__Your objective__: For the word "computer", return each line of the data in which it occurs.

Pixel coordinate grounding data

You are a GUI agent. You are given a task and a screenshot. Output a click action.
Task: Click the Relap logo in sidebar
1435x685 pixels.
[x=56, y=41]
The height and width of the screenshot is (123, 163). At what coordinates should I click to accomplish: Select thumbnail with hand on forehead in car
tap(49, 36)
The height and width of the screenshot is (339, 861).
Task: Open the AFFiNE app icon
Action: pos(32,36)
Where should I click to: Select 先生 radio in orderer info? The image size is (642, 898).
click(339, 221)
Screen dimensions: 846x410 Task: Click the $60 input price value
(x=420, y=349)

...

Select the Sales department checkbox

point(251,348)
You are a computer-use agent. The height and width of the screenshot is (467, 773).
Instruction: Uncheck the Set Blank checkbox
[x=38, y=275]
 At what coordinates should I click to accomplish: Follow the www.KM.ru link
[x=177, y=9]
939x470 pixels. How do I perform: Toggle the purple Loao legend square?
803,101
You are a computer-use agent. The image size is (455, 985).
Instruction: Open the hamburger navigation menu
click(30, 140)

==

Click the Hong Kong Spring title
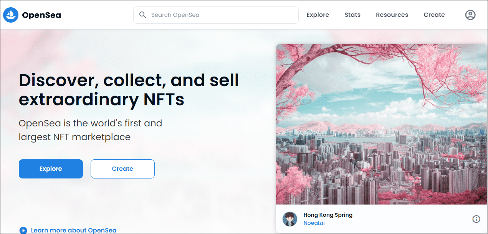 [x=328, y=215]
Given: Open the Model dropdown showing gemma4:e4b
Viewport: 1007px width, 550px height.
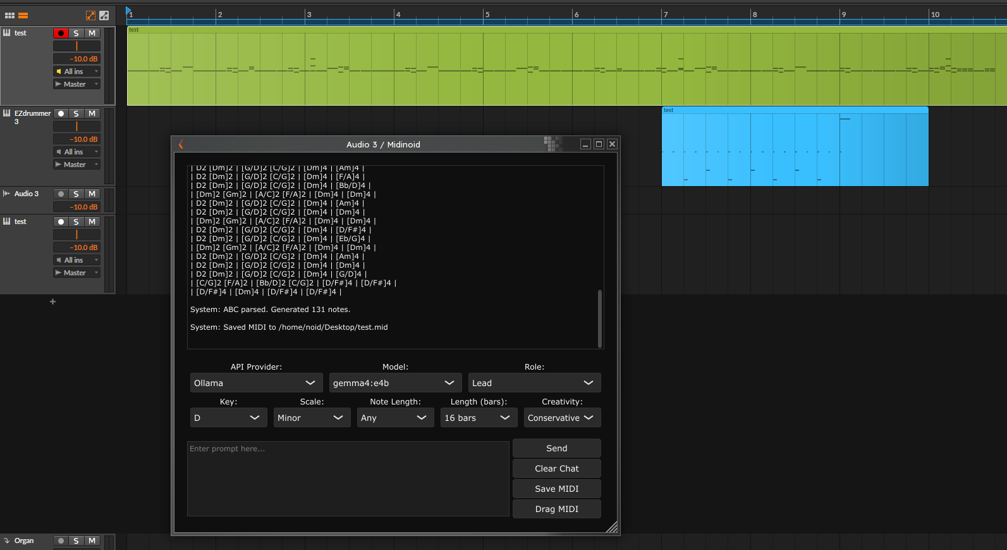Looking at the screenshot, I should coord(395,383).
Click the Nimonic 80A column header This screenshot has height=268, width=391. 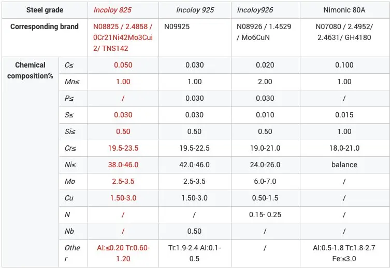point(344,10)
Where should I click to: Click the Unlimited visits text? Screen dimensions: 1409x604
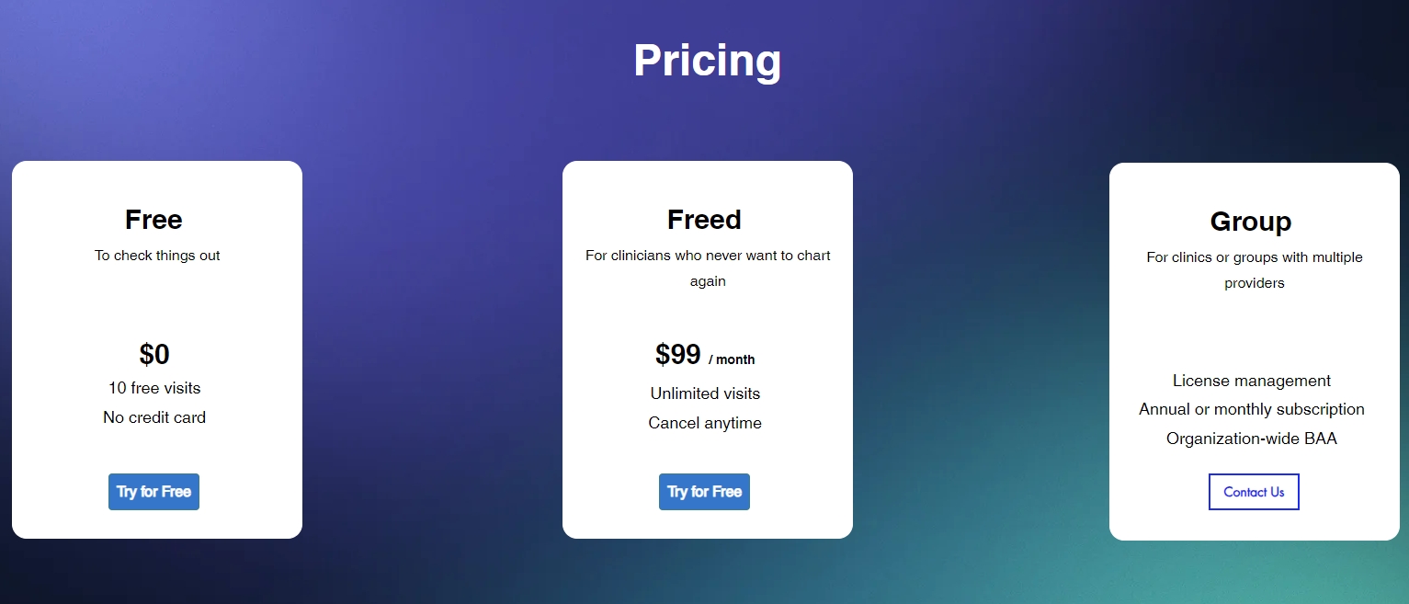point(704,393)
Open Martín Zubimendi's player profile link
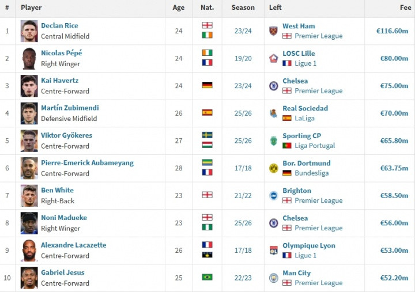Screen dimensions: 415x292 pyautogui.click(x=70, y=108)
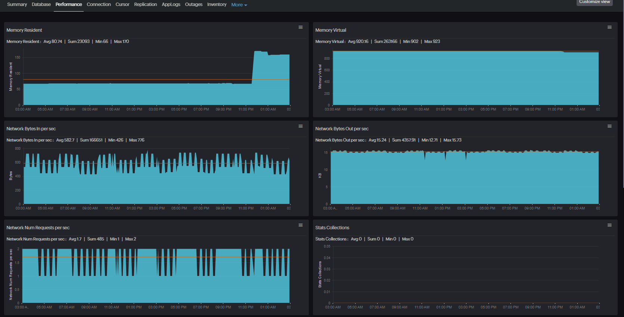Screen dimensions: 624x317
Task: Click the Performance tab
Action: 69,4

__Reply__:
You are a computer-use agent. The height and width of the screenshot is (467, 773).
You are a computer-use agent. The image size is (455, 985).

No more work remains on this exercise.